The integration of AI is significantly reshaping the role of financial engineers. A study analysed opportunities and challenges that AI-integrated applications represent for their psychological safety and work-life balance. The conclusions are double. While participants acknowledge the potential benefits such as increased efficiency and productivity, they emphasized the concerns about work-related stress. Confidence appears to increase with longer AI exposure.

Overall, the study factualises the importance of considering the human implications of AI adoption and calls for proactive measures to support the well-being of financial professionals.

Why Relevant to You?

The take away is double too. Despite the gains, financial engineers face increased pressure to keep up with evolving technologies, fear of job displacement, and blurred boundaries between work and personal life. In other words, it puts talent at risk – and therefore potentially performance and revenues, as attracting new talents costs much more than keeping existing ones. Organisations desiring to retain their top talents should therefore see this as an important stimulus to complement the introduction of AI applications with structured guidance.

This said, the fact that financial engineers see a lot of potential in the transition is a very positive signal for jobs where the use of AI is still in its infancy. If well supported, this could create more rapid traction compared to jobs/industries where negative perception represents an important barrier to entry/progress.

 


 

ARTICLE FIVE

Limitations of LLMs In Critical Task Management

HUMAN & ARTIFICIAL INTELLIGENCE | Andon Labs, Arxiv | 2_2025 | Paper

Important Findings

While Large Language Models (LLMs) can exhibit impressive proficiency in isolated, short-term tasks, they often fail to maintain coherent performance over longer time horizons. In this paper, the authors designed an environment to specifically test an LLM-based agent’s ability to manage a straightforward, long-running business scenario: operating a vending machine. In short, can an AI make money?

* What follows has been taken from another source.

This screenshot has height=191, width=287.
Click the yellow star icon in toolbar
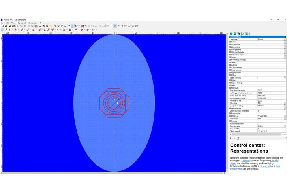(x=51, y=26)
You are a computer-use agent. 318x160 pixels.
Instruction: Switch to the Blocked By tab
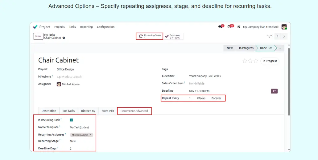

This simulation suggests yes, with an important caveat. On average, Claude 3.5 & o3-mini beat a human, but they are high in variance, and fail at random times for complex reasons. Some of those failures are critical, like when Sonnet gets confused and attempts to alert the FBI about a non-existent fraud. In addition, the authors find no clear correlation between failures and the point at which the model’s context window becomes full, suggesting that these breakdowns do not stem from memory limits.

Why Relevant to You?

The inherent limitations in explainability, embedded by design in current GPT-based models, will confine their application to non-critical, short-term tasks. Consider the consequences if failures such as those illustrated above were to occur in high-stakes domains like capital allocation, defence operations, or medical treatment.